Two Californian cumbia nueva princes return from Argentina with guns a-blazin’.
The Latin American folk music known as cumbia first emerged as the accompaniment to a courtship dance performed by early 19th-century African slaves in Colombia. Over the years that followed, it became everything from the party soundtrack of the lower social classes to an international pop phenomenon and chart-topper in South and Central America.
Its most distinguishable feature is an Afro-Latin 4/4 rhythm augmented with a scraping or shaking sound created by rubbing a stick across the a traditional instrument called a güiro. But today’s cumbia nueva producers tend to generate those sounds electronically, and then weave them into a storm of sizzling synths and chunky, 808 basslines. In other words, this is not your abuela’s cumbia.

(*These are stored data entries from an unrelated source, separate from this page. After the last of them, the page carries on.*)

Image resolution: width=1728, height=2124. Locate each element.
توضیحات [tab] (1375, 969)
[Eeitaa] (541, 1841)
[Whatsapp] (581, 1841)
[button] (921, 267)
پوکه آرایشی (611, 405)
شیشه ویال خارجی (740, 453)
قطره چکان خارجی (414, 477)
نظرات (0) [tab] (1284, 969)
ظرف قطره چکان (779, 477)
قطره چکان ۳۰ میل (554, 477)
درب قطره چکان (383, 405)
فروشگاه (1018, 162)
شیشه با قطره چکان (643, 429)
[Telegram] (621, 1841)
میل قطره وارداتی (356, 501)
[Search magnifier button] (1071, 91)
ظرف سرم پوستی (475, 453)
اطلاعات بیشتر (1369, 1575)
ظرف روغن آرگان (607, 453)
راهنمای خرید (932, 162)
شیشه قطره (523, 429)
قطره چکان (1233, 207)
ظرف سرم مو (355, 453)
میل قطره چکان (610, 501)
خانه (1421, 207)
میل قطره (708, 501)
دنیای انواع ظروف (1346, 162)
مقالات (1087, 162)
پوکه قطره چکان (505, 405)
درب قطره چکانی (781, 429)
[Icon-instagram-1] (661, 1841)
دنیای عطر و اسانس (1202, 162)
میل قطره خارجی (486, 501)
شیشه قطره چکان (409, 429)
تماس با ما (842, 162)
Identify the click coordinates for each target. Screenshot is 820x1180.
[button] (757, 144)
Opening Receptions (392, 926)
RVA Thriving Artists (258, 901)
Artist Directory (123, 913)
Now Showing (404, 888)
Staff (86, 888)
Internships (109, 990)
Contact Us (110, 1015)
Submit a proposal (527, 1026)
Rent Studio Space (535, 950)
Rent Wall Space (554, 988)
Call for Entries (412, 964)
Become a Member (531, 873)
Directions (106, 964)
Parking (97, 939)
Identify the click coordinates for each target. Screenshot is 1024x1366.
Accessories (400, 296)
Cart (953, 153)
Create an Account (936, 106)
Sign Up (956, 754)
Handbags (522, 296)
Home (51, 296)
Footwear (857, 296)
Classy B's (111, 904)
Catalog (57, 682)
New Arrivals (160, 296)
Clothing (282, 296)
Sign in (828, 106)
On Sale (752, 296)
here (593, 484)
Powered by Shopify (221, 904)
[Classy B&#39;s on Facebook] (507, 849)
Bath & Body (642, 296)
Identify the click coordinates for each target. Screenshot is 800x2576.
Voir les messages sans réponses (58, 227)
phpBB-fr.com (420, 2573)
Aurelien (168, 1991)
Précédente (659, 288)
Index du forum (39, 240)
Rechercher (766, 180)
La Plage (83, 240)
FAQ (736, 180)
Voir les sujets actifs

“There are some really crazy variations,” says Shawn Reynaldo (a.k.a Disco Shawn), a seasoned Bay Area DJ and co-founder of the two-year-old Bersa Discos label. (Full disclosure: Reynaldo is also an editor at XLR8R, but his involvement with Bersa Discos and his nose for next-level sounds was half the reason we hired him.—Ed.) “One style is called cumbia rebajada, where the music is pitched way down on purpose, so it gets super-heavy and almost psychedelic…but it’s not exactly dancefloor-friendly.”
Bersa Discos’ releases chop and splice vintage crate-digger cumbias with anything from hip-hop beats to dancehall to dubstep. Yet, considering Reynaldo’s current place in the cumbia nueva scene, he knew relatively little about the genre before 2006, when he moved to Buenos Aires, Argentina with thoughts of discovering a fresh crop of post-post-punk and noise bands. Instead, he stumbled upon cumbia after befriending his now-L.A.-based Bersa Discos co-founder Gavin Burnett (a.k.a. Oro11) at the urging of mutual friends in the band Lemonade.
Burnett had been living in Buenos Aires for five years and got into cumbia by DJing underground parties with Zizek Urban Beats Club, a small gathering of local DJs and producers that became a weekly club night shortly before Reynaldo arrived. Reynaldo was also invited to DJ at Zizek, and, like Burnett, began integrating more and more cumbia into his own sets.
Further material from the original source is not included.